Provided material.
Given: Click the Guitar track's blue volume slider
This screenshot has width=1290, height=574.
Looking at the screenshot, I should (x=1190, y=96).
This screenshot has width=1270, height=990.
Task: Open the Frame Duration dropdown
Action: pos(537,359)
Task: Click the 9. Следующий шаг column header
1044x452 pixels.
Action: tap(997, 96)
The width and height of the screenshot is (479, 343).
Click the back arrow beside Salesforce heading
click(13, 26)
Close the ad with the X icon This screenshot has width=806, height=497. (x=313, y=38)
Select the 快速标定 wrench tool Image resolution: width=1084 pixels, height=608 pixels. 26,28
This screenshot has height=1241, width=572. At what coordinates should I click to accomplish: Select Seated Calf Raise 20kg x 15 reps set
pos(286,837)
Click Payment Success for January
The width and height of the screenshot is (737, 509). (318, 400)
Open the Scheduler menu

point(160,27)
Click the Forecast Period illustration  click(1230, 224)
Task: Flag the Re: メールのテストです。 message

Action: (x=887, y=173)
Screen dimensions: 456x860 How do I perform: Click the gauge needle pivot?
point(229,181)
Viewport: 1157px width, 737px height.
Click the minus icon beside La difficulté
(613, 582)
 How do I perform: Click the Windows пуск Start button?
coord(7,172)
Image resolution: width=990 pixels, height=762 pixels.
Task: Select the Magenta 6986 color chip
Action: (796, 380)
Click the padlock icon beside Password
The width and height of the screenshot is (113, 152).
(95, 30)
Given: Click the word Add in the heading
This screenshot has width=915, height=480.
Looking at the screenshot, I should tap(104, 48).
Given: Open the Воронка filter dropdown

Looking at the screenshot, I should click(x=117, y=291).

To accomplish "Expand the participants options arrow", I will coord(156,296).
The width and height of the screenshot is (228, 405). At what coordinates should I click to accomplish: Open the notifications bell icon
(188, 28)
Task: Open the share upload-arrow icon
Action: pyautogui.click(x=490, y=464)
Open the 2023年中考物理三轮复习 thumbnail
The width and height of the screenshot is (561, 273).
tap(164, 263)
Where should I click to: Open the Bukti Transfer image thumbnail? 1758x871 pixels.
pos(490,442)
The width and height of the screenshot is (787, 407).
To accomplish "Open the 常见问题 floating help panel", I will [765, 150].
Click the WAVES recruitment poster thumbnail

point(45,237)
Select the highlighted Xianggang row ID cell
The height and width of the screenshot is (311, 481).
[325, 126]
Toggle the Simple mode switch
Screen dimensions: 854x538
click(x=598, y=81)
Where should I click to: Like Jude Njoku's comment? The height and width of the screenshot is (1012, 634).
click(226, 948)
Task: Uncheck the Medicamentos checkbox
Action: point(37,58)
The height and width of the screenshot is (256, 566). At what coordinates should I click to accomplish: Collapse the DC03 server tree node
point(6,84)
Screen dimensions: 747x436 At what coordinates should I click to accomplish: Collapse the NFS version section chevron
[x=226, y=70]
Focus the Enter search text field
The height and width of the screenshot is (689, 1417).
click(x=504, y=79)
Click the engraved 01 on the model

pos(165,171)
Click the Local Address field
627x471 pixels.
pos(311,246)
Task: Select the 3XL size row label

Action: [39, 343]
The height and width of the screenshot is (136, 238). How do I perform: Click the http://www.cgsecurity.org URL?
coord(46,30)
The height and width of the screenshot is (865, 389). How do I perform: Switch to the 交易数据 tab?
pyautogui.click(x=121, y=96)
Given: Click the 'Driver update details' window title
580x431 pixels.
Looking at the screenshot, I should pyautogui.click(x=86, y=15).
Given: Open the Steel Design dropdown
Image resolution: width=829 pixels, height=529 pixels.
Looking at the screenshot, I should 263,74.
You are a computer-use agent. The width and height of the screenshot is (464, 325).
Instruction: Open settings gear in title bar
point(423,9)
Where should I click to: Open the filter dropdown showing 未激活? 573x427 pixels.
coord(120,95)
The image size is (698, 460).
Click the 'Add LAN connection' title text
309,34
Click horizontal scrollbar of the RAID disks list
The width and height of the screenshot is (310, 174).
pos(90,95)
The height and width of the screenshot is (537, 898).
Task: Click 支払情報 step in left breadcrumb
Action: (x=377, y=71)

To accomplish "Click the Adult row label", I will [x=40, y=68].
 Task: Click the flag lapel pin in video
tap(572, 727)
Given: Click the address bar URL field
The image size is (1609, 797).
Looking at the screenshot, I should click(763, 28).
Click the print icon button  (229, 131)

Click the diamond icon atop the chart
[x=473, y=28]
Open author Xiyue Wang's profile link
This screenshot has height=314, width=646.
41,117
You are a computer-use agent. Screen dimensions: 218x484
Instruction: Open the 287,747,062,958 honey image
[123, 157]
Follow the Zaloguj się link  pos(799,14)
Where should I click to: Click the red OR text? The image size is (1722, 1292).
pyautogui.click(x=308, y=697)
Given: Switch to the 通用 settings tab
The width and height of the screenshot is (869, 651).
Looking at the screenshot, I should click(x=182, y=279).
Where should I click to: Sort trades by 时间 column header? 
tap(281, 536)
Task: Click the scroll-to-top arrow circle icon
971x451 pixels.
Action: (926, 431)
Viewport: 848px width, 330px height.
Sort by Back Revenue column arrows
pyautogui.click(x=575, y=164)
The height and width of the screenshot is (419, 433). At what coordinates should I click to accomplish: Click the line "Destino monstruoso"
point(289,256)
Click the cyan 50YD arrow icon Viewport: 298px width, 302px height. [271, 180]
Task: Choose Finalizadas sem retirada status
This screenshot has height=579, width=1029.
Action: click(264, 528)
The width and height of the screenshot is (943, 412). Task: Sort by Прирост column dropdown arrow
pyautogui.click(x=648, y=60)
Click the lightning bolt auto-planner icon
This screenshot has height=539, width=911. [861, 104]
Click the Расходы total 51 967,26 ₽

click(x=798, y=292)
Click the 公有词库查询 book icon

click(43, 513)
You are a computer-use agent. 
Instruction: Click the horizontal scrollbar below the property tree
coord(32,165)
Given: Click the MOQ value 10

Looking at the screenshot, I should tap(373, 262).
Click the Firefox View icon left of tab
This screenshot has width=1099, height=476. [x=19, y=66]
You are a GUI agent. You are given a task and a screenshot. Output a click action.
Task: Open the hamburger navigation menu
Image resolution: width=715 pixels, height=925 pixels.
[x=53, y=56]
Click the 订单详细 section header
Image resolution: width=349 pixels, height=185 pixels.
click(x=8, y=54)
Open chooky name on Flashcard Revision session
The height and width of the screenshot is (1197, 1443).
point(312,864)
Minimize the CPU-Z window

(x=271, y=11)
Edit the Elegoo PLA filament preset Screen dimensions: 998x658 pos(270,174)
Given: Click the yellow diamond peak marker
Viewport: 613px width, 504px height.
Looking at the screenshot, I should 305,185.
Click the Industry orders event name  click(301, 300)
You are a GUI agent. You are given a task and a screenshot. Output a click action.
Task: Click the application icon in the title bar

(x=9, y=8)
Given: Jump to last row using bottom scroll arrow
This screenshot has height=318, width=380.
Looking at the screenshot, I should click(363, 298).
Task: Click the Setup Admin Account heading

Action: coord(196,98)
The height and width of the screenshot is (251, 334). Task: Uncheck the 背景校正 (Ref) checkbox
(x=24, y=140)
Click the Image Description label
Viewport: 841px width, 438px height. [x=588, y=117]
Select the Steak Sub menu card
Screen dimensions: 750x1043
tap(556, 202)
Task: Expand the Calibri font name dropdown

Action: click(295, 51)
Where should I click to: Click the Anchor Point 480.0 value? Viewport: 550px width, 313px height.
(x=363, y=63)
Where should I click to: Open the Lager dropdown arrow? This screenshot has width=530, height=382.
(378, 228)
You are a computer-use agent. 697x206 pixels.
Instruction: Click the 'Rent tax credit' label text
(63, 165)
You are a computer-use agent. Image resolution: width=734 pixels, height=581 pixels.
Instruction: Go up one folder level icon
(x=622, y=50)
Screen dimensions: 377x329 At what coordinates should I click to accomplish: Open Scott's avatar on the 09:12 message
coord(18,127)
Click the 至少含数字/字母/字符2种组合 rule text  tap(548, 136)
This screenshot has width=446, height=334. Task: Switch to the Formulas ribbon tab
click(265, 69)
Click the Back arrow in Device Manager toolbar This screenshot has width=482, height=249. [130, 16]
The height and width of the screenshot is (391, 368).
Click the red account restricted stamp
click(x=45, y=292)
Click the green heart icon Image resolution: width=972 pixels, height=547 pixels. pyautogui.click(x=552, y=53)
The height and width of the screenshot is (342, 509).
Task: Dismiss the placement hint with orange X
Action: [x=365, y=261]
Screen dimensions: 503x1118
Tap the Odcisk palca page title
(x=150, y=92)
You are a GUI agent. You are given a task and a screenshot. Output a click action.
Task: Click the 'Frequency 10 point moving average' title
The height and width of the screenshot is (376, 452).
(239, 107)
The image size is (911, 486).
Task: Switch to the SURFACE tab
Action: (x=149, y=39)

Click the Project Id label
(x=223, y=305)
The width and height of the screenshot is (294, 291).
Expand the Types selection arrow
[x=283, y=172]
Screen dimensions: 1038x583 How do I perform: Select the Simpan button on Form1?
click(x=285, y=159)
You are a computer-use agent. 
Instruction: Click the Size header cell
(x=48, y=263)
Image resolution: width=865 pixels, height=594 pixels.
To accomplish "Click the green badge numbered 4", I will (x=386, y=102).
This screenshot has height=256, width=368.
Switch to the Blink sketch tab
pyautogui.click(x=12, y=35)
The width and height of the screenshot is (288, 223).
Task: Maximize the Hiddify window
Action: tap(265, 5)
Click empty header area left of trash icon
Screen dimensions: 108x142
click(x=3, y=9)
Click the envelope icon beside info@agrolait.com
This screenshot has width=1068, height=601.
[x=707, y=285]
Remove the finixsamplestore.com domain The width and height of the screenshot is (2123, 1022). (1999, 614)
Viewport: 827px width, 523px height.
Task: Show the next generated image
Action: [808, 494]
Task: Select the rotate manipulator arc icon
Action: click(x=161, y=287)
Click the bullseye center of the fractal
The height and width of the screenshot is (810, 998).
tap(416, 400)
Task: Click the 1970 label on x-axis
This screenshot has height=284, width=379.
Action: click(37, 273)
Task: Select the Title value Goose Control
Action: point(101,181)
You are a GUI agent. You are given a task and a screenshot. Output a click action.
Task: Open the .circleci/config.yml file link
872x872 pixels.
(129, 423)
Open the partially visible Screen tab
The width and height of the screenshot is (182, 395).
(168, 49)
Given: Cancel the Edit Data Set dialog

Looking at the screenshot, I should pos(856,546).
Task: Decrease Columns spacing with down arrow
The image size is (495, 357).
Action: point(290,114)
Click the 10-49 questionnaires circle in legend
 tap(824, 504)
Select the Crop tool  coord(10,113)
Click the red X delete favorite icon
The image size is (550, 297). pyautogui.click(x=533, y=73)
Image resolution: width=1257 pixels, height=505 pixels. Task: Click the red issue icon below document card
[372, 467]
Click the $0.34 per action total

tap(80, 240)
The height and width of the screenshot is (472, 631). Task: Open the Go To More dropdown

What is needed. From the entries above, give again exactly the lines running from the line with "The height and width of the screenshot is (376, 452)." to the line with "Click empty header area left of trash icon"; include both of those lines.

Result of this task.
The height and width of the screenshot is (376, 452).
(239, 107)
The image size is (911, 486).
Task: Switch to the SURFACE tab
Action: (x=149, y=39)

Click the Project Id label
(x=223, y=305)
The width and height of the screenshot is (294, 291).
Expand the Types selection arrow
[x=283, y=172]
Screen dimensions: 1038x583 How do I perform: Select the Simpan button on Form1?
click(x=285, y=159)
You are a computer-use agent. 
Instruction: Click the Size header cell
(x=48, y=263)
Image resolution: width=865 pixels, height=594 pixels.
To accomplish "Click the green badge numbered 4", I will (x=386, y=102).
This screenshot has height=256, width=368.
Switch to the Blink sketch tab
pyautogui.click(x=12, y=35)
The width and height of the screenshot is (288, 223).
Task: Maximize the Hiddify window
Action: tap(265, 5)
Click empty header area left of trash icon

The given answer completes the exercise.